> _Exercise description_:
Search the data for the string "text" and extract every line where it appears.
===== The records =====
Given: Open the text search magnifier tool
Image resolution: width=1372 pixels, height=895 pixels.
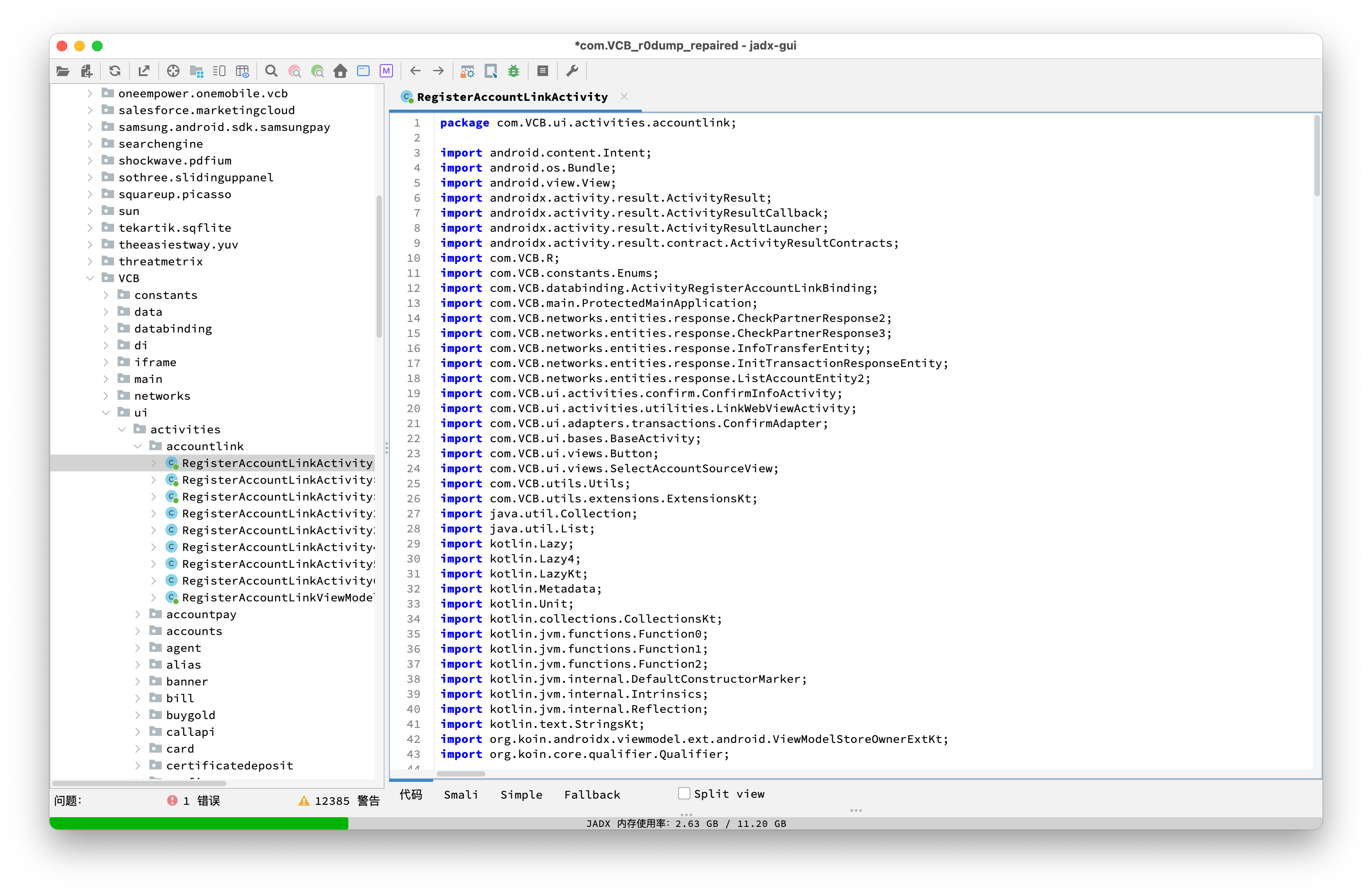Looking at the screenshot, I should click(271, 71).
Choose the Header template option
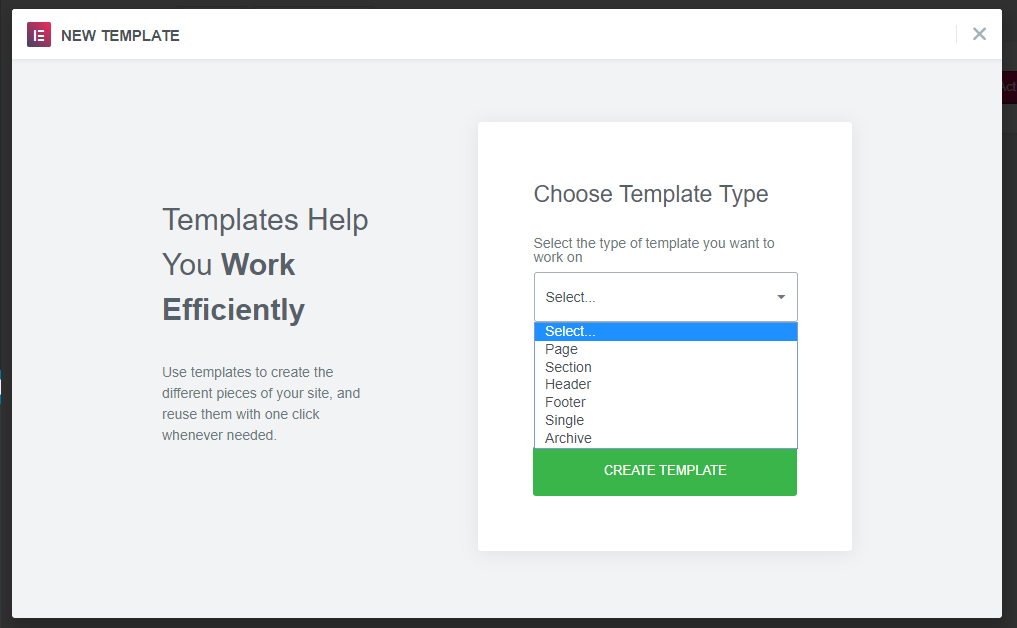The image size is (1017, 628). click(568, 384)
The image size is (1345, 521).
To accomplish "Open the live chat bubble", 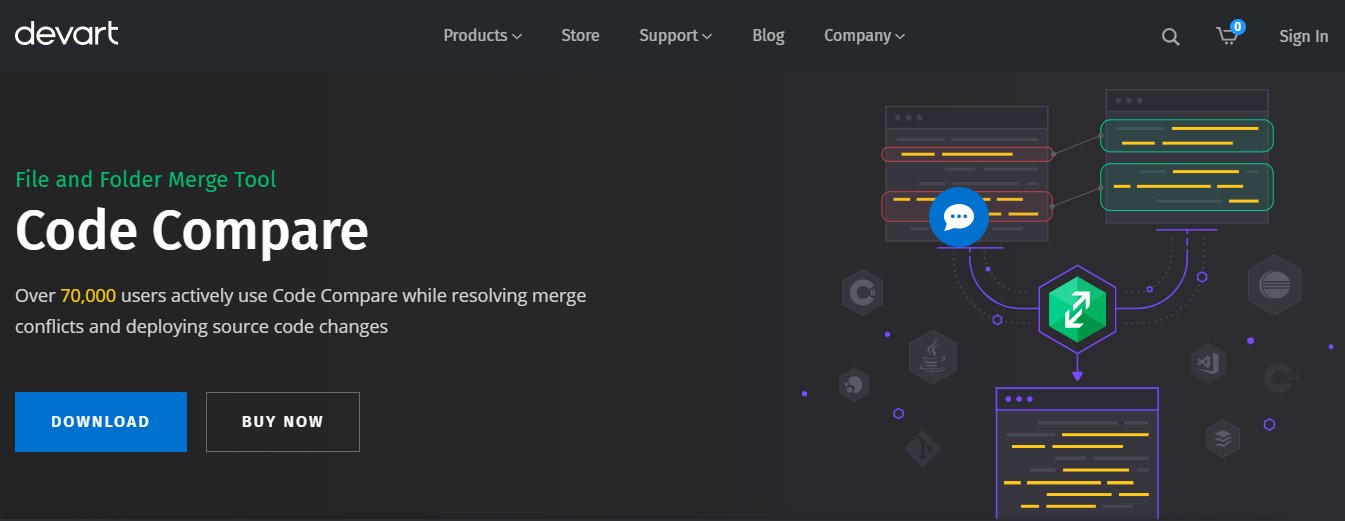I will coord(958,217).
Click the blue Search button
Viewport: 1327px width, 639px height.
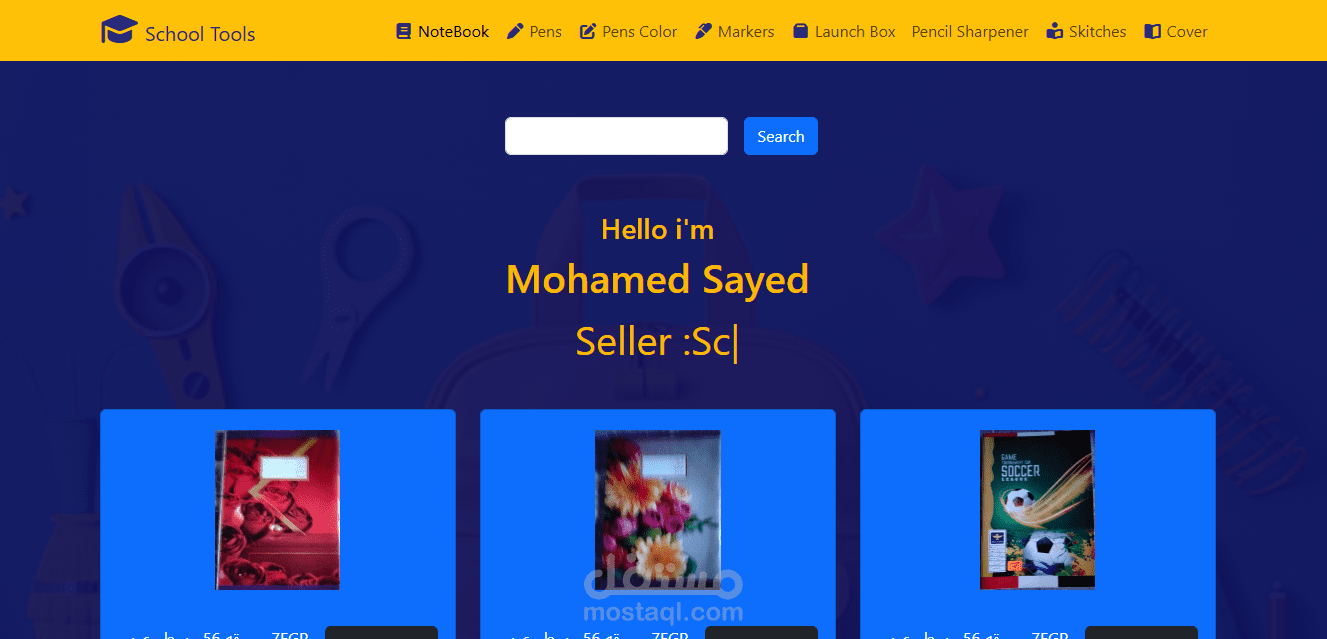[781, 136]
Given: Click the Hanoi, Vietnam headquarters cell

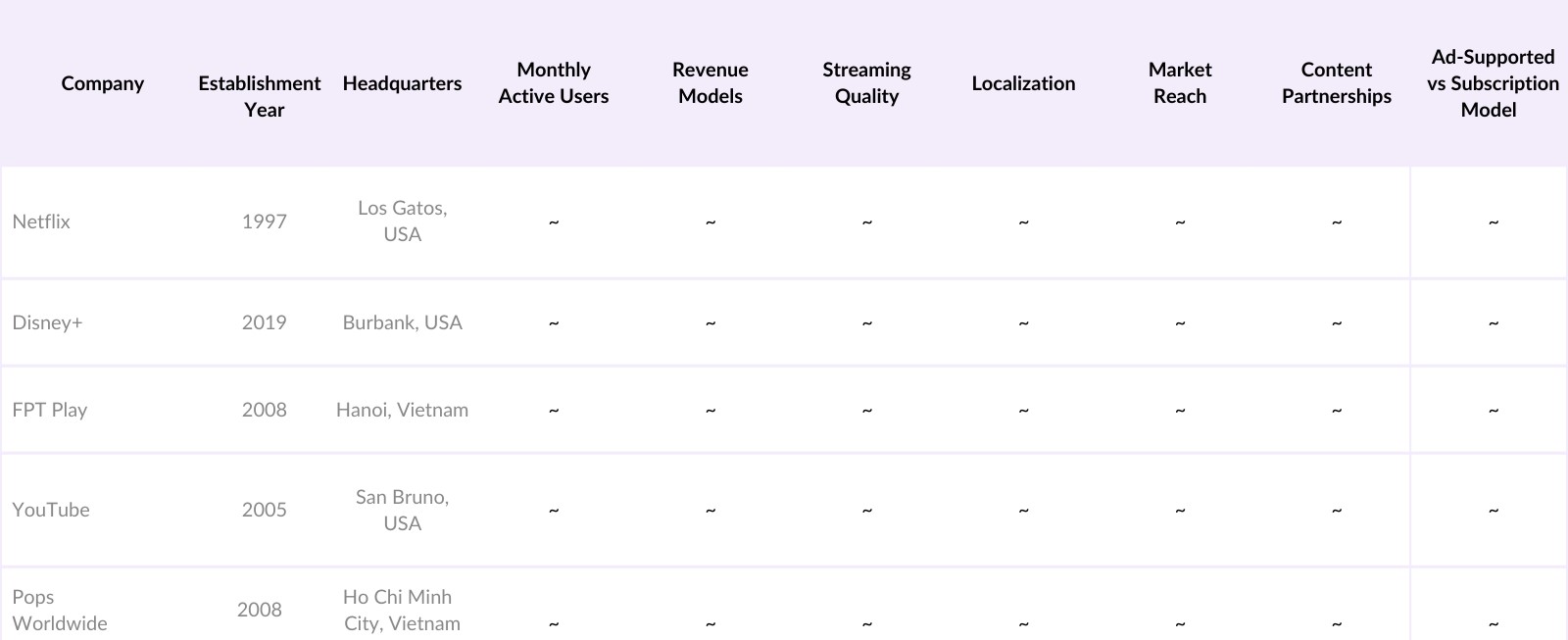Looking at the screenshot, I should coord(402,410).
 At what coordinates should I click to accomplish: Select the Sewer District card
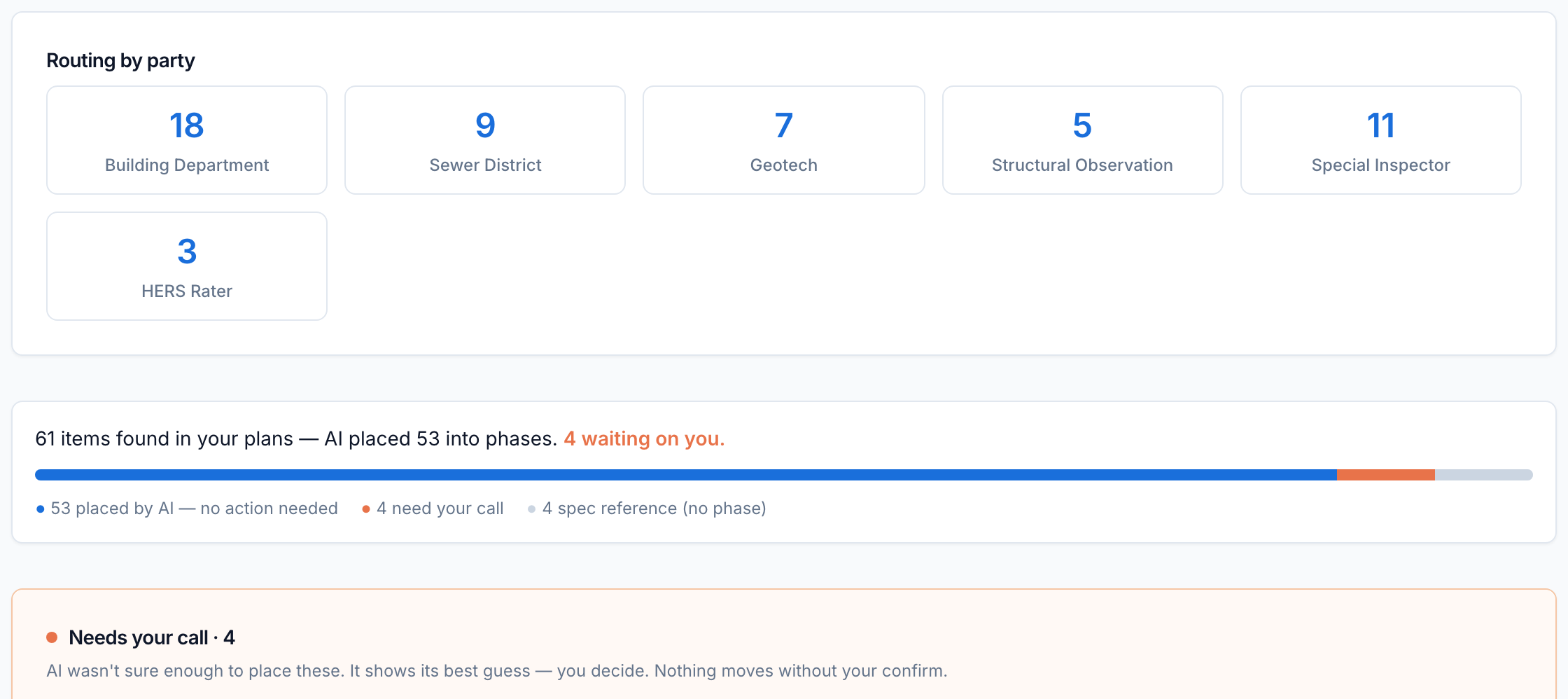pyautogui.click(x=485, y=140)
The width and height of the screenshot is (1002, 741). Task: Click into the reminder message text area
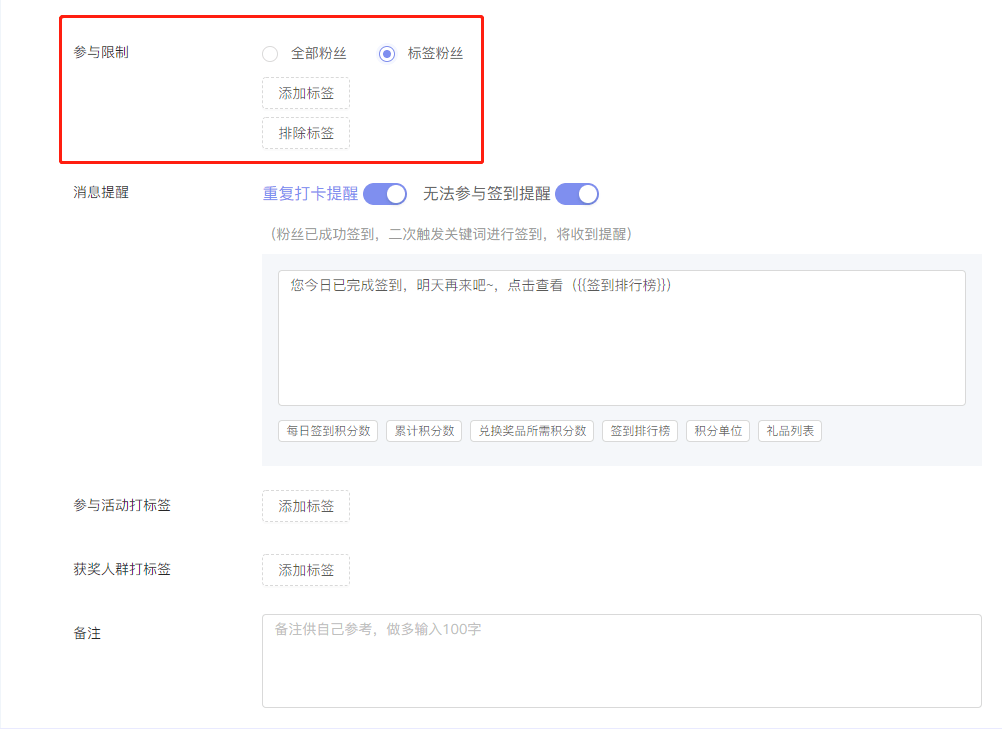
=====
> _Task result_:
Given: Open the text search magnifier tool
The width and height of the screenshot is (1002, 741). Task: Click into the reminder message text area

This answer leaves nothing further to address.